In the author’s thesis, he showed that theories \(T\) with eni-depth \(1\) are smooth, that is \(\cong_T\) Borel-reduces to the equality relation on \(r\). Since smooth relations are uncomplicated, eni-depth 1 guarantees that \(\cong_T\) is not very complicated. The current paper asks what are the implications having eni-depth equal to 2. The answer is that eni-depth 2 no longer guarantees that \(\cong_T\) is smooth. In fact, the author constructs a model-theoretically well-behaved theory \(T\) (e.g., \(T\) is complete, admits QE, is \(\omega\)-stable, has NDOP) with eni-depth \(2\) such that \(\cong_T\) is not a Borel relation.
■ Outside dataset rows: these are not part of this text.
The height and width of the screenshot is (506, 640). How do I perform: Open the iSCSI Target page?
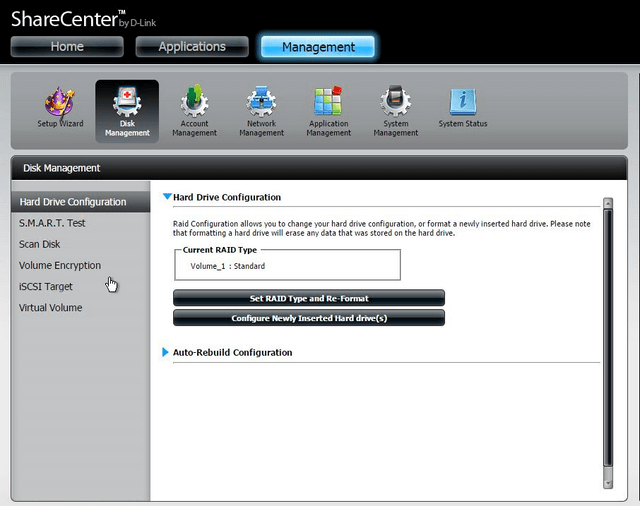point(46,286)
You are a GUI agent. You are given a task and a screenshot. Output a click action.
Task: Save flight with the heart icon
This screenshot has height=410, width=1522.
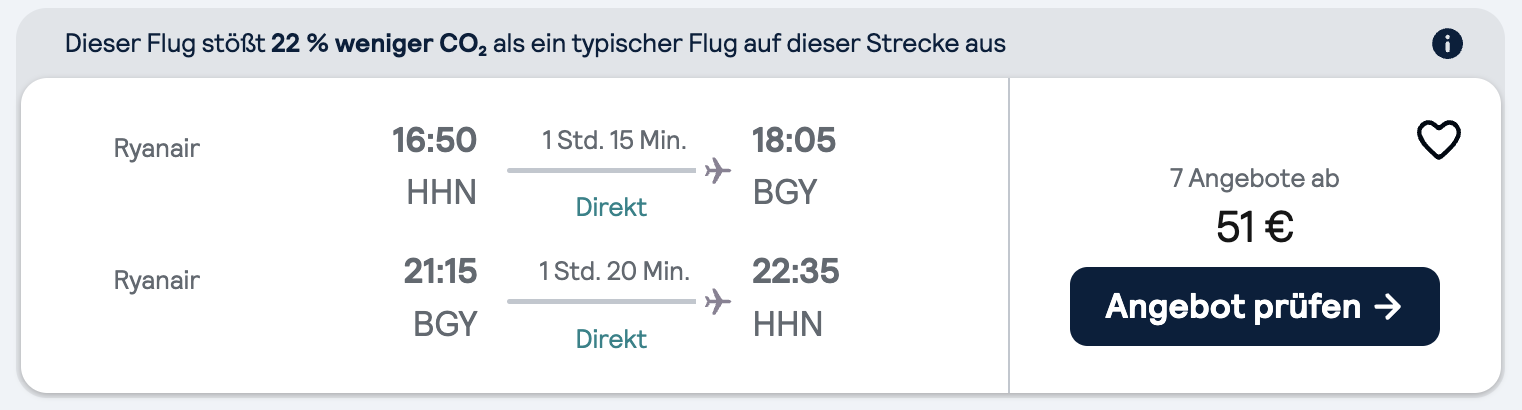1440,140
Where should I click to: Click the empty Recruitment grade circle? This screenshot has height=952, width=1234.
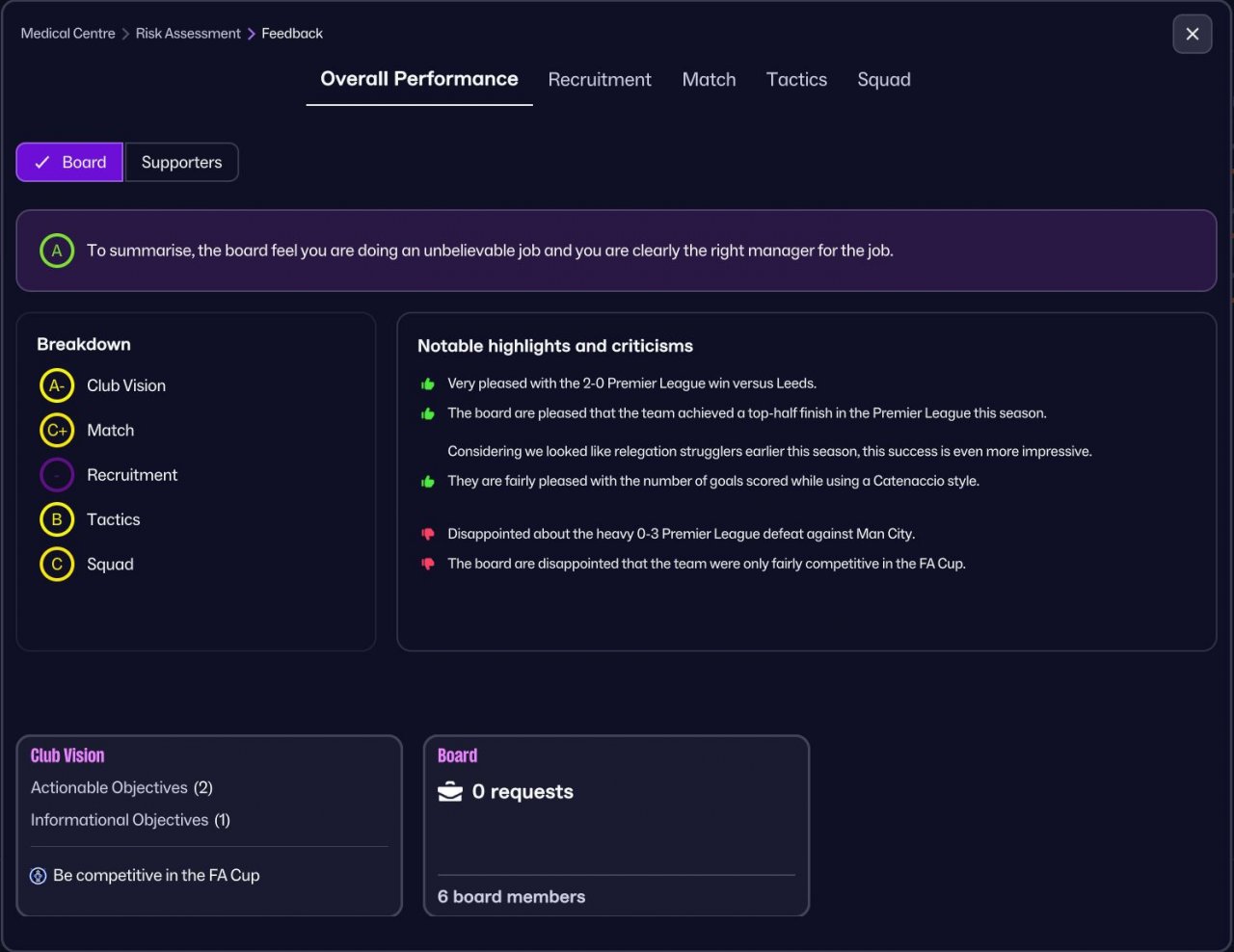click(57, 475)
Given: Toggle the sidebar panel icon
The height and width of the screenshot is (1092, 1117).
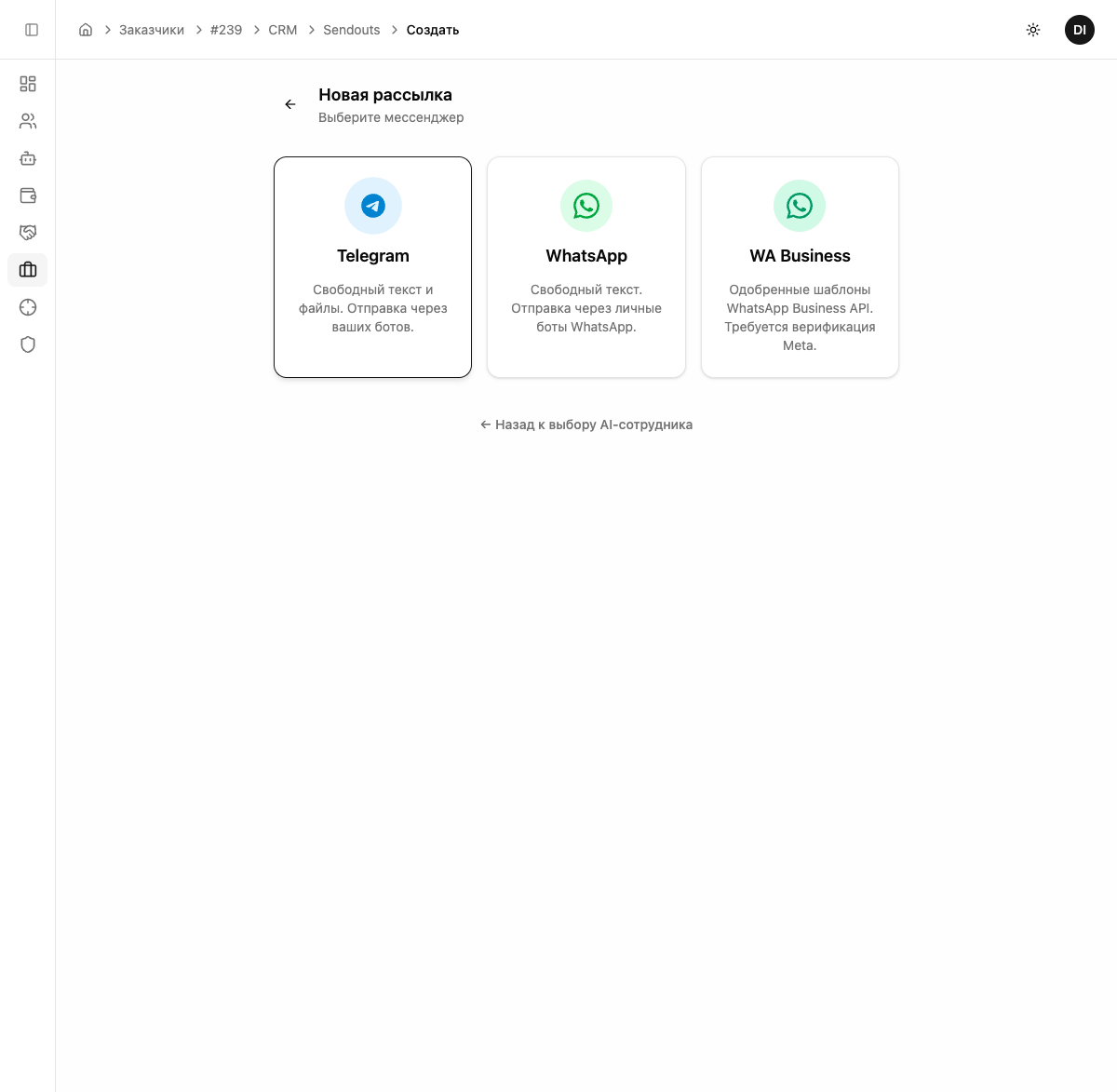Looking at the screenshot, I should pyautogui.click(x=32, y=30).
Since smooth equivalence relations are always Borel, this shows that \(\cong_T\) is not smooth. (The author raises the question of whether \(\cong_T\) for the \(T\) under discussion is Borel-complete, which means that it is as complicated as possible.) The author shows that \(\cong_T\) is not Borel by proving an equivalent property, namely that there is no countable ordinal bound on the Scott heights of all countable models of \(T\).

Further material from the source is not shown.